| TEXTE FOURNI |
##########
26/05/2026

Formations courtes, immersions, décrochage : les mesures du plan pour l’emploi des jeunes

Plus qu’une réforme, le plan interministériel d’accélération pour l’emploi des jeunes, présenté le 7 mai à l’occasion d’un déplacement à Angers, vise à renforcer les dispositifs existants et mieux coordonner les actions au profit d’un parcours global des jeunes. Décryptage des principales mesures. 

C’est un paradoxe français : malgré un niveau élevé de diplômés du supérieur, l’insertion professionnelle des jeunes reste plus difficile en France que dans plusieurs pays européens et le nombre de jeunes Neets (ni en emploi, ni en études, ni en formation) y est plus important. 

C’est à ce paradoxe que le nouveau plan, baptisé « Emploi futur », entend répondre. Construit avec les membres du Comité national pour l’emploi, des jeunes et en coopération interministérielle, il a pour ambition d’augmenter le taux d’emploi des 16-25 ans en s’appuyant sur 15 mesures concrètes.
##########
| ENREGISTREMENTS |
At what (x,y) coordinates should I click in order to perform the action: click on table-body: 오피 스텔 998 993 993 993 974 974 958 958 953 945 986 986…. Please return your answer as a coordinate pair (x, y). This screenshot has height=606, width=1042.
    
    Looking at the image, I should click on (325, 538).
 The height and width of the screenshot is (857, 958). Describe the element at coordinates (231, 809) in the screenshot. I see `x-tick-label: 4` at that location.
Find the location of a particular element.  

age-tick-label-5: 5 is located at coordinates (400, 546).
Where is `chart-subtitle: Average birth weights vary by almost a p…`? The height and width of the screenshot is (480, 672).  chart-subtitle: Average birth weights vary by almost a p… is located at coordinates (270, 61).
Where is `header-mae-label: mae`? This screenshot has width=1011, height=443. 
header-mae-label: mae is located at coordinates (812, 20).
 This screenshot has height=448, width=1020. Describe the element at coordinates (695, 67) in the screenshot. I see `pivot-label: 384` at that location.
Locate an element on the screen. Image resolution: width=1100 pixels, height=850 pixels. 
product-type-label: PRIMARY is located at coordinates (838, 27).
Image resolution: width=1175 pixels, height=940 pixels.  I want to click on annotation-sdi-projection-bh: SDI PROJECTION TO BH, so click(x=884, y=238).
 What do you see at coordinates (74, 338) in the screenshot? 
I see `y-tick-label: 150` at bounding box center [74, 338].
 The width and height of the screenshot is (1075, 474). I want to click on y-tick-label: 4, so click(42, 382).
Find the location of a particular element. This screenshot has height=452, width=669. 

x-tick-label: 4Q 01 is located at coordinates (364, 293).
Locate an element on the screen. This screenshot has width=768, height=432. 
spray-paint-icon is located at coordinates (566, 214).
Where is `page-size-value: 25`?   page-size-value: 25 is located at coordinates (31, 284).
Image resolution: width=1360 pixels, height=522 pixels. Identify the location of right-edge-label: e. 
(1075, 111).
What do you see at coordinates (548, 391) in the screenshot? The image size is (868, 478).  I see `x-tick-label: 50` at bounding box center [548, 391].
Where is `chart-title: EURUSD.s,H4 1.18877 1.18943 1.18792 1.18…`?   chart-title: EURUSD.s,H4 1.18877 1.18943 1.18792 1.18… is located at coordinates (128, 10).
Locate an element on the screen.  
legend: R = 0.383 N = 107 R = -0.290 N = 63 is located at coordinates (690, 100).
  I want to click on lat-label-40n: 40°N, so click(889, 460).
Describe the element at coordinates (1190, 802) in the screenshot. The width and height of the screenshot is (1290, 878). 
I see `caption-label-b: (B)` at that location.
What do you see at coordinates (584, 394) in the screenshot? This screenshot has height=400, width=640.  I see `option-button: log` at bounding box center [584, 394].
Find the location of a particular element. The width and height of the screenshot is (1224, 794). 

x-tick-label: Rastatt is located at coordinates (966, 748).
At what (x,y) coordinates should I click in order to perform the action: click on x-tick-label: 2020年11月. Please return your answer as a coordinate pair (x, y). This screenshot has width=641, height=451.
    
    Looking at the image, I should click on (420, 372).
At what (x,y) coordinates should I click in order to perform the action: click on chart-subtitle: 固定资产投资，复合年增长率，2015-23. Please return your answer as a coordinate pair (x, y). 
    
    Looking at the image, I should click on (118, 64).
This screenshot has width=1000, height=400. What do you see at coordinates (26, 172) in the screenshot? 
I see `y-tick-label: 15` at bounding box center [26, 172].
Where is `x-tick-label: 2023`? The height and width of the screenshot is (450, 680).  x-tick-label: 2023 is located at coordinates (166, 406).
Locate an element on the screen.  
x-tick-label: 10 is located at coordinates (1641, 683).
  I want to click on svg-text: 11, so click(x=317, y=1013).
##########
| CONSIGNE |
Dans le texte sur le plan pour l'emploi des jeunes, reprenez le passage qui va de « Formations courtes, immersions, décrochage : les » jusqu'à « est plus important. » en changeant « dispositifs » en « mécanismes ».

| RÉPONSE CI-DESSOUS |
Formations courtes, immersions, décrochage : les mesures du plan pour l’emploi des jeunes

Plus qu’une réforme, le plan interministériel d’accélération pour l’emploi des jeunes, présenté le 7 mai à l’occasion d’un déplacement à Angers, vise à renforcer les mécanismes existants et mieux coordonner les actions au profit d’un parcours global des jeunes. Décryptage des principales mesures. 

C’est un paradoxe français : malgré un niveau élevé de diplômés du supérieur, l’insertion professionnelle des jeunes reste plus difficile en France que dans plusieurs pays européens et le nombre de jeunes Neets (ni en emploi, ni en études, ni en formation) y est plus important.